We anticipate RIL to report 11% q/q Ebitda development driven by O2C and retail. Subscriber adds in Jio, renewed lockdown in retail and petrochemical margins are crucial. OMC operating efficiency ought to decline q/q on reduced advertising and marketing margins. Inadequate value hikes due to elections could weigh on BPCL’s privatisation. P-LNG’s Ebitda ought to decline q/q on adverse Spot value but volumes have recovered when GAIL’s Ebitda ought to develop 34% q-o-q driven by gas trading income.
RIL’s operating efficiency ought to strengthen sharply q-o-q: We anticipate 11% q-o-q improvement in consol Ebitda. O2C was buoyed by enhancing petrochemical and refining profitability when Retail benefited from demand normalisation. Jio’s Ebitda ought to be flat q-o-q on a sequential drop in revenues (IUC hit) but expanded Ebitda margin. Renewed restrictions could weigh on retail outlook in the close to term.

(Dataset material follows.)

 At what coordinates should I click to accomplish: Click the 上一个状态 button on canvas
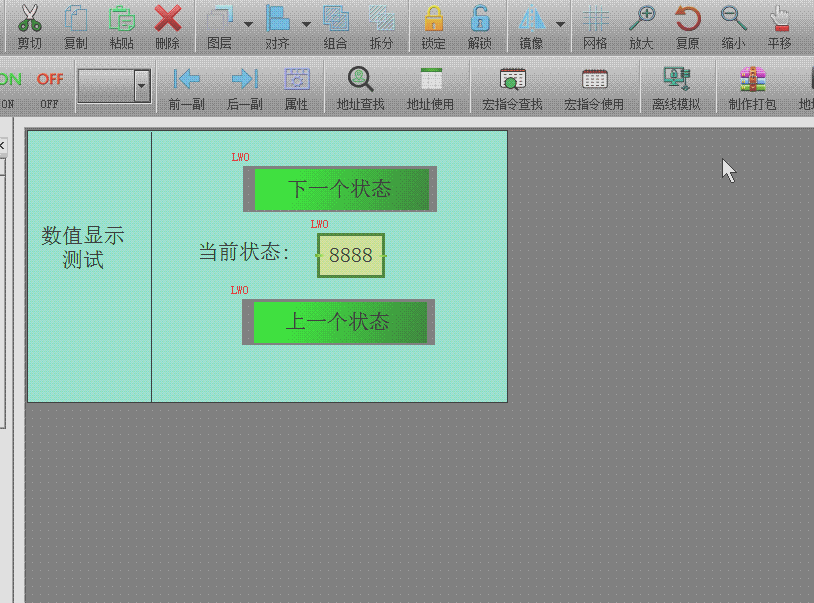(338, 322)
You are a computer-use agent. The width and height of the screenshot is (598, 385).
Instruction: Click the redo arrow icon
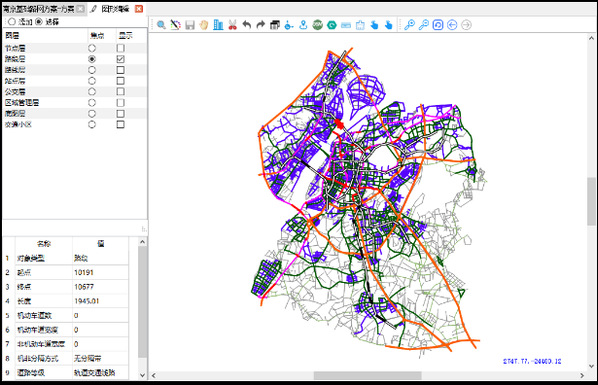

Refining continued modest q-o-q recovery: Asian benchmark GRM averaged $1.8/bbl in Q4FY21 (vs $1.2 in Q3) against decade typical of $6.2/bbl with continued weakness in diesel, jet and LPG. Renewed Covid associated restrictions in Western Europe and components of Asia are most likely to weigh on margins in the close to term.
Marketing margins fell sharply q-o-q: Margins fell c27% q-o-q as OMCs did not pass on the complete extent of the crude rally possibly owing to the state elections. Margins on petrol are in damaging territory and on diesel languish substantially beneath normative levels. As in previous situations, we anticipate OMCs to recoup the lost margins post elections if crude remains at present levels. OMCs lowered retail value of auto fuels by `0.6/lt in last week of March. Such reductions are damaging for BPCL’s privatisation in our view.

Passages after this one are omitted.